**Excerpt:**

The work described in this thesis deals with the
properties, cellular location, effect of growth
conditions and the redox properties of cytochrome c₄
from the bacterium Pseudomonas stutzeri 224.
Spectrally cytochrome c₄ is characterised by an
α-peak maximum at 550nm and an α/ß ratio of 1.22-1.23.
The mobility on SDS gels is dependent on the redox state
of the haem iron and whether the haem is present or not.
The cellular location of cytochrome c⁴ was
identified as being mainly membrane bound by
purification of cytochrome c⁴ from both soluble and
membrane fractions. Analysis of cytoplasmic, periplasmic
and membrane fractions by haem stained gels confirmed
that cytochrome c⁴ is mainly membrane bound and in
addition demonstrated that soluble cytochrome c⁴ is
located in the periplasm. Proteolysis experiments on
right-side-out vesicles demonstrated that cytochrome c^
is associated with the periplasmic face of the membrane.
Cytochromes c⁴ from soluble and membrane fractions of
aerobic and nitrate grown cells were shown to be
identical with respect to amino acid composition,
spectra, ELISA and redox titration.

**Exercise set:**
A – In the thesis abstract on cytochrome c₄, at what wavelength does the α-peak maximum occur?
B – Continue the thesis abstract on cytochrome c₄ from its final sentence.

[Dataset items]
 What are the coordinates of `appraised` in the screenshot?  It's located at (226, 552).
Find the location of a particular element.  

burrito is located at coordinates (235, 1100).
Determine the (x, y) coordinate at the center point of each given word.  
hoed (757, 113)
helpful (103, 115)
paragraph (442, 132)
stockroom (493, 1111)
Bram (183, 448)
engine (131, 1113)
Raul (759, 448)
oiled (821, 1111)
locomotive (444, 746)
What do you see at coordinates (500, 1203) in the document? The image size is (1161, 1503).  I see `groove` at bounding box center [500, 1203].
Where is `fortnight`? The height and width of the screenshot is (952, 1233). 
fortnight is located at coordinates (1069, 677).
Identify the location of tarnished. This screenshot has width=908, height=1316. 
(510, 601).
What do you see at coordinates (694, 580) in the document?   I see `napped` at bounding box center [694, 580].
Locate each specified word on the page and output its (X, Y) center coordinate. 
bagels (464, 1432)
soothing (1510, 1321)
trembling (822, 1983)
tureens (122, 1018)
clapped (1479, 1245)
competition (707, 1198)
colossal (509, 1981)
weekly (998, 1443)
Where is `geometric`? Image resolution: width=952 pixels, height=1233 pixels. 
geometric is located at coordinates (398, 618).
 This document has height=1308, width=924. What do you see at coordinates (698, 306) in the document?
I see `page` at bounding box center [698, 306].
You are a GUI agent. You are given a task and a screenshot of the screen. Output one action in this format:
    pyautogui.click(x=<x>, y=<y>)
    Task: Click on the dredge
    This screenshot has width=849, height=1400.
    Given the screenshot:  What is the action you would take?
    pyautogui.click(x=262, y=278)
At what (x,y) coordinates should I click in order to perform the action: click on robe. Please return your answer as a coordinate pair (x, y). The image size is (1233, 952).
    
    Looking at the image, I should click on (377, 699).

**Per-task outputs:**
A – 550nm

B –
The levels of cytochrome c⁴ were shown to be
virtually identical in both aerobic and nitrate grown
Pseudomonas stutzeri, however, the distribution of
cytochrome c⁴ between membrane and soluble fractions was
affected by growth conditions with more membrane bound
cytochrome c⁴ found in aerobically grown cells.
Redox titration of cytochrome c⁴ yielded sigmoidal
Nernst plots which may be analysed in terms of two
components of +300 and +190mV. Two models are proposed
to explain the two redox potentials; (1) the haems are
intrinsically different or (2) the haems have identical
potentials in the oxidised form but addition of one
electron makes the addition of a second much more
difficult (negative cooperativity) . Proteolytic cleavage
of the cytochrome with chymotrypsin yielded two
fragments, one with a molecular weight of approx. 10000,
a 695nm band and a midpoint potential of +110mV. The
second fragment was damaged, as determined by the loss
of the 695nm band, had a molecular weight of approx.
6000 and a midpoint potential of -190mV. Without two
undamaged fragments it was not possible to distinguish
between the two proposed models of reduction.
A partial characterisation of a c-type cytochrome
of approx. 30000 molecular weight, which is greatly
induced under nitrate growth, is also reported.